Papillary Gastric Adenocarcinoma

WHO subtype characterized by finger-like epithelial projections supported by fibrovascular cores.

Mucinous Gastric Adenocarcinoma

WHO subtype in which more than 50% of the tumor contains abundant extracellular mucin pools.

Poorly Cohesive Gastric Carcinoma

WHO subtype made up of isolated or signet-ring cells with minimal cellular adhesion, corresponding to diffuse histology.

TCGA Molecular Classification 2014

Genomic framework dividing gastric cancer into EBV-positive, MSI-high, genomically stable, and chromosomal instability (CIN) subtypes.

EBV-positive Gastric Cancer

TCGA subtype driven by Epstein–Barr virus infection, often showing PIK3CA mutations and DNA hypermethylation.

MSI-high Gastric Cancer

TCGA subtype with defective DNA mismatch repair and high microsatellite instability; generally associated with a better prognosis.

Genomically Stable Gastric Cancer

TCGA subtype enriched in diffuse histology and CDH1 or RHOA mutations; tends to have poorer outcomes.

Chromosomal Instability (CIN) Gastric Cancer

TCGA subtype characterized by widespread aneuploidy and frequent TP53 mutations; the most common molecular class, often showing intestinal/tubular morphology.

Helicobacter pylori Infection

Chronic bacterial infection that promotes intestinal-type gastric cancer through longstanding inflammation and intestinal metaplasia.

CDH1 Mutation

Loss-of-function alteration in the E-cadherin gene linked to diffuse-type and genomically stable gastric cancers.

TP53 Mutation

Tumor-suppressor gene alteration commonly driving the chromosomal instability (CIN) subtype of gastric cancer.

Hematogenous Spread

Metastatic pathway primarily used by intestinal-type gastric cancer, involving dissemination via the bloodstream.

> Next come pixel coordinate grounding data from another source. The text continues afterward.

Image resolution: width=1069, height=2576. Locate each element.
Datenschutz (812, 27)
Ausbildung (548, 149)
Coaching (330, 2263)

Peritoneal/Lymphatic Spread

Dissemination route typical of diffuse-type gastric cancer, leading to peritoneal carcinomatosis and extensive nodal involvement.

Prognosis: Intestinal vs. Diffuse

Intestinal-type generally carries a better outcome, whereas diffuse-type is associated with a worse prognosis due to aggressive spread.

Age Distribution in Gastric Cancer

Intestinal-type predominates in older adults, whereas diffuse-type often presents in younger patients; molecular subtypes can occur at any age.